The French landscapes captured by Straub-Huillet are empty of human activity, and the sustained attention the filmmakers pay to them encourage the viewer to take in every physical detail at leisure — clouds drifting overhead, leaves blowing in the wind, insects floating in the distance, the flow of water through a stream. By stretching out these shots for extended lengths of time, Straub-Huillet are asking us to re-activate our sensual engagement with the natural world, to explore the image, and take in details we may overlook if the image had been subsumed into a more fast-paced, narrative-driven approach to film form. At first, these sites seem to be peaceful and placid, until the narration contextualizes them, making them charged with historical import. While the film envisions France as having settled into the structures of neo-liberal bourgeois capitalism (huge economic inequality remains within the structures of modern France, though the idea of substantial revolution now seems, to a layman, like an outdated concept), Egypt remains alive with volatility. The oppressed proletariat remains in France, though the class struggle has become suppressed as a prominent political discourse. In Egypt, however, such a belief in the power of revolutionary uprising remains very much alive. The juxtaposition of these two events is a reminder of the necessity of militant political activism, lest society settles into complacency.
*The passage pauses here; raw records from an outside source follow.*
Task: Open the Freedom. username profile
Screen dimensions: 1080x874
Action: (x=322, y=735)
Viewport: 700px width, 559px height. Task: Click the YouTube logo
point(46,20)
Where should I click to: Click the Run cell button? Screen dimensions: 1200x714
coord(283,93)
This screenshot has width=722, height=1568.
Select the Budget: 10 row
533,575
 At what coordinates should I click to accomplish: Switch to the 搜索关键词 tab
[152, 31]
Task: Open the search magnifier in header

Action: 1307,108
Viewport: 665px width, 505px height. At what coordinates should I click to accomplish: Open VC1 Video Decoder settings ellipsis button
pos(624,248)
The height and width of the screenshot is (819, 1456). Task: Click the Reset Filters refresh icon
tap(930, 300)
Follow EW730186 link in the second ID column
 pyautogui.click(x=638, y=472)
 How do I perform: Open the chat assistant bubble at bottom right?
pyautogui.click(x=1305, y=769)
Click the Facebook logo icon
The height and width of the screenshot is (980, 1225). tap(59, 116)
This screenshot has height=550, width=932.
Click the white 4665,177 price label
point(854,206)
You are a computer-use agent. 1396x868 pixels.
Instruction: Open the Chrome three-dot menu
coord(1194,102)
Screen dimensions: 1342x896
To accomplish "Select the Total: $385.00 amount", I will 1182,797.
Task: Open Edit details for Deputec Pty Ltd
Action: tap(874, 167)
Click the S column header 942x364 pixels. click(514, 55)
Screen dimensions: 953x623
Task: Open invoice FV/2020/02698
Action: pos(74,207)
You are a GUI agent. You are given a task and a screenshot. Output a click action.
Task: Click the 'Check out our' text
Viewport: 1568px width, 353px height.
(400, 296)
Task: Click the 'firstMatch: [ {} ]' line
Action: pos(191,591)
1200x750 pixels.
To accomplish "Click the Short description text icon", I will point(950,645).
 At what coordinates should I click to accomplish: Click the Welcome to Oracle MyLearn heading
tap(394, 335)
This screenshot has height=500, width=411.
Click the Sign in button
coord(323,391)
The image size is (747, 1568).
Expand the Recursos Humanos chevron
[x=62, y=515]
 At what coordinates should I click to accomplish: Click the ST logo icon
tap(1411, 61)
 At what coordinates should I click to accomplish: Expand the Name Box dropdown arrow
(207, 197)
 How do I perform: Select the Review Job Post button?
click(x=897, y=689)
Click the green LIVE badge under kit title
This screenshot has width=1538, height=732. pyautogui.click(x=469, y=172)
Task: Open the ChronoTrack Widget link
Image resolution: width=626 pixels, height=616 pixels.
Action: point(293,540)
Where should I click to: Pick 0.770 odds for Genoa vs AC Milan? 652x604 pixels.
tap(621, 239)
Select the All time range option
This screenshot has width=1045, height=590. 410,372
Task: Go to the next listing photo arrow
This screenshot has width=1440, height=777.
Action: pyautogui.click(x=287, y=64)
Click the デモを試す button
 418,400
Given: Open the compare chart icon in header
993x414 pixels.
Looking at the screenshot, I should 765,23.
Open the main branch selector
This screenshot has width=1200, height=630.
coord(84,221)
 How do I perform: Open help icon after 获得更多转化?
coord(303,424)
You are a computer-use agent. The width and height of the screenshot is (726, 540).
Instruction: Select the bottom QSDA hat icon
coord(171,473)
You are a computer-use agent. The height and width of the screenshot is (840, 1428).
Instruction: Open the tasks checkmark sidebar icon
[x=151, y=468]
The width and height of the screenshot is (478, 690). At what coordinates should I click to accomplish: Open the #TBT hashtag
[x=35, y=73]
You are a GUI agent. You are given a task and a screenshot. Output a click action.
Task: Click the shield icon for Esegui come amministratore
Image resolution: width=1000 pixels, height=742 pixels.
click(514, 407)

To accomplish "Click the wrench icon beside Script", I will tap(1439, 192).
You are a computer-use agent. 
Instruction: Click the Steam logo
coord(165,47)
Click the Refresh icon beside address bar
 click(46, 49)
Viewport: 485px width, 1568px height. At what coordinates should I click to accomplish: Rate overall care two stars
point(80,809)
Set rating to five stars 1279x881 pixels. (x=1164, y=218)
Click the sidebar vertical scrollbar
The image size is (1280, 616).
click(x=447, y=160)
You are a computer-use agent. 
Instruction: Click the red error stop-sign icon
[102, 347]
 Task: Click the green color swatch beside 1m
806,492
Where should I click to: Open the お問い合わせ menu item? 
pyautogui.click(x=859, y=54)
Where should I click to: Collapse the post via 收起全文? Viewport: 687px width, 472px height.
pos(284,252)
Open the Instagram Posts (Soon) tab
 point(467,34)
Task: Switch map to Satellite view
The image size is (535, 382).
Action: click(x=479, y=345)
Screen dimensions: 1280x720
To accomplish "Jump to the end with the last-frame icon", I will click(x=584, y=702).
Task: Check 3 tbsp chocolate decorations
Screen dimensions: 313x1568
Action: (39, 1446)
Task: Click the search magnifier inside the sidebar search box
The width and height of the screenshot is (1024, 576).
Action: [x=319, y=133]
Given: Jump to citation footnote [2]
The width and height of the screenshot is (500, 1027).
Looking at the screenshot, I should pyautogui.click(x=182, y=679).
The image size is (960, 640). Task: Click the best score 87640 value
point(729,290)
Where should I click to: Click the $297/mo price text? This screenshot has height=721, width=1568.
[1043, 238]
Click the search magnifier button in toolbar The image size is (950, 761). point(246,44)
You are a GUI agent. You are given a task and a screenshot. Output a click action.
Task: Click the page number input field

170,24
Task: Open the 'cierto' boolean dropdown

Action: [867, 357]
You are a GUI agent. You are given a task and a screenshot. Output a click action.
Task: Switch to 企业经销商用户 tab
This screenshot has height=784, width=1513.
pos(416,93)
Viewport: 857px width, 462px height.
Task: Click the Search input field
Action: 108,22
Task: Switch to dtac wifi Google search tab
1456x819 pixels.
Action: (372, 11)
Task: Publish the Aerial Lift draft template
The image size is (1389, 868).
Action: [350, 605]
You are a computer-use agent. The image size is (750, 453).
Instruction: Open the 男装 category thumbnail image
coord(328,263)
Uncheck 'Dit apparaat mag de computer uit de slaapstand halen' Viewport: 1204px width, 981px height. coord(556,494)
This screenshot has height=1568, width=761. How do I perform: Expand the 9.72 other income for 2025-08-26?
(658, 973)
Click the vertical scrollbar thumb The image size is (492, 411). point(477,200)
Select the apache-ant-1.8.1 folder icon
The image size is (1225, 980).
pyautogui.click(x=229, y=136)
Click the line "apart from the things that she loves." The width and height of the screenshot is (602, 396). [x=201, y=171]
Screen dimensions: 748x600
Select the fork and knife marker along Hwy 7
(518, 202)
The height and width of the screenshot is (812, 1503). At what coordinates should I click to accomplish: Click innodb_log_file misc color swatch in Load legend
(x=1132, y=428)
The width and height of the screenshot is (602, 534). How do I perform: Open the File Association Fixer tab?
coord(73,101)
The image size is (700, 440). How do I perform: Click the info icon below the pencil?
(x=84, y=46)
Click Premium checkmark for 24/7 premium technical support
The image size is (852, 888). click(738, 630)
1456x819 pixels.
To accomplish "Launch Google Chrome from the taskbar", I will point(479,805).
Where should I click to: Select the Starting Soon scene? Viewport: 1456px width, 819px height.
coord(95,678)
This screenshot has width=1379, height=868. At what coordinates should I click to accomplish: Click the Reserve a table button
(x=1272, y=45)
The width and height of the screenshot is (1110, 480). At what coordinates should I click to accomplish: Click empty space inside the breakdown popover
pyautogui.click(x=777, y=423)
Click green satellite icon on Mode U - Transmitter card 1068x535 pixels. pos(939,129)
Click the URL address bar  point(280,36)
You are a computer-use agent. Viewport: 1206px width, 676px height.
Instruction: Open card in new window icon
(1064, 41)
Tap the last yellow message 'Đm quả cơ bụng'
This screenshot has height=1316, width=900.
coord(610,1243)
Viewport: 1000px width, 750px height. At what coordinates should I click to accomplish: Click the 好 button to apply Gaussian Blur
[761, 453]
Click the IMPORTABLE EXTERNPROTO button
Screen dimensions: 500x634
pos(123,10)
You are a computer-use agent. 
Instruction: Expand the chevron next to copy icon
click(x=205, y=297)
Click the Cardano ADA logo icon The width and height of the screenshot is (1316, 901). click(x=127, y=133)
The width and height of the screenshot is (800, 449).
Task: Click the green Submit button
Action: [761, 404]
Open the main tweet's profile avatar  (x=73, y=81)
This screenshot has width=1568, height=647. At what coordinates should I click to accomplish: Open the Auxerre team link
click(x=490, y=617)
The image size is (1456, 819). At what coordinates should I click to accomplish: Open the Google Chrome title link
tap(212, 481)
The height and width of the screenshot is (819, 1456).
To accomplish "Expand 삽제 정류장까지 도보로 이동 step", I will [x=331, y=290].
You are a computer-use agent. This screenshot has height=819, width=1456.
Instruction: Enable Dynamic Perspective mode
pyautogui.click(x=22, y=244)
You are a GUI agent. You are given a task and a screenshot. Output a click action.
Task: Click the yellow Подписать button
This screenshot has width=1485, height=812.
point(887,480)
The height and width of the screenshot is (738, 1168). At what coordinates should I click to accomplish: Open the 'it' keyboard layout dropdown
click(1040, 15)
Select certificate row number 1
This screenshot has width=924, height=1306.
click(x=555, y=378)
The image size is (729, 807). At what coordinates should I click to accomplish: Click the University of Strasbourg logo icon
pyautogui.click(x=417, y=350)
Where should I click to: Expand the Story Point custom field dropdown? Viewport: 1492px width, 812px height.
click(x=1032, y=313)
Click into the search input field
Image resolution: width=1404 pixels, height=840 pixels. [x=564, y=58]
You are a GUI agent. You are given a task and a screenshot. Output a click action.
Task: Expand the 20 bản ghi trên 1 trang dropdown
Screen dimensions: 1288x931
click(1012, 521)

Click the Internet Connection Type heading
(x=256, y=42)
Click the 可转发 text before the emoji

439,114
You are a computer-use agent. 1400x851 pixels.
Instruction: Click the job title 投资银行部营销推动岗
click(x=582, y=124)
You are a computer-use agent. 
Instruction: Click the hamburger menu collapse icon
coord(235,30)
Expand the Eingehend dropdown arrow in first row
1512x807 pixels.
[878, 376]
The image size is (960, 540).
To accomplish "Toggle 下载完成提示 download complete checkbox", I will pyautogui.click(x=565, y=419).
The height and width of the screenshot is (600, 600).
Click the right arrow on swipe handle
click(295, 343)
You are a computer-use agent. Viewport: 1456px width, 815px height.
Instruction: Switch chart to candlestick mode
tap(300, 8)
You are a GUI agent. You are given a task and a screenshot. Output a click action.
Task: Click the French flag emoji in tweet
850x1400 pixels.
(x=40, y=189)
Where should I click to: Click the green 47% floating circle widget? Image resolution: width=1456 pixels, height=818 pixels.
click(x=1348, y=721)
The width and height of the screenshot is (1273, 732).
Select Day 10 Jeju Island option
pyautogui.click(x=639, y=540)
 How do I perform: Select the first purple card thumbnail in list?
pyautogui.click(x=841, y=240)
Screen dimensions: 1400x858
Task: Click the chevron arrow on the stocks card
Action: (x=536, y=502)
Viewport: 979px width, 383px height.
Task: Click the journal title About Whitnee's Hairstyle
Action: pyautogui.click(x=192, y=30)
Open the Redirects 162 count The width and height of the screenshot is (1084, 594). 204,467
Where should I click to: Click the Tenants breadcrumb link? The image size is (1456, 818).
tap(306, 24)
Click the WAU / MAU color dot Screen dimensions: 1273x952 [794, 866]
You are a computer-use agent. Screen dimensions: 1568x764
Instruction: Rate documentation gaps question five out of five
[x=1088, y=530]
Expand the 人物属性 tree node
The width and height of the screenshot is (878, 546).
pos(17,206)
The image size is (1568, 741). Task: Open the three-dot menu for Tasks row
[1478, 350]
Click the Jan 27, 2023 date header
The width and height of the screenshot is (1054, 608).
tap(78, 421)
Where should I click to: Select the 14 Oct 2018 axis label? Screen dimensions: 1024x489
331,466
Cruise (Robert Siegel, 2018)
Robert Siegel has only a few films to his name, but his stock-in-trade is already ferociously articulated. He’s got his camera trained on a single spot in a person’s life, the spot where affection becomes poisonous, and he waits. In his script for The Founder (2016), Ray Kroc (Michael Keaton) buys an idea he loves and then smothers it. In Big Fan (2009), Patton Oswalt plays a guy whose obsessions, a football team and its star player, turn inside out, as he becomes a pariah and a criminal in the name of both. And in the 1980s-set Cruise, a boy’s desire to keep a girl who seems unobtainable in his life leads him down a predictable path of bad decisions, petty larceny, and grand theft auto. Cruise hangs back, avoiding easy nostalgia or an objectifying gaze, and shows both the life his hero Gio (Spencer Boldman) thinks he’s living and the one he’s actually stuck in. Siegel cannily balances the imagined and the real, time and again putting Gio in situations that would prove how cool he really is, only to have the world nab the brass ring from out of his grasp. He learns in quick succession that his dream girl is a human being, his souped-up jitney can’t outrun problems, the posse that idolizes him won’t help him in a crisis, and being perfect isn’t a life plan. The most charming thing about Cruise and Siegel’s reserved, unaffected shooting style is that no one gets dramatically punished for movie mistakes. Provided you can learn to embrace the ordinary, the imaginary can only hurt you for so long. The cool guy drag racer and carjacker persona he wore like cologne was a fantasy, and those can get you if you don’t let them go.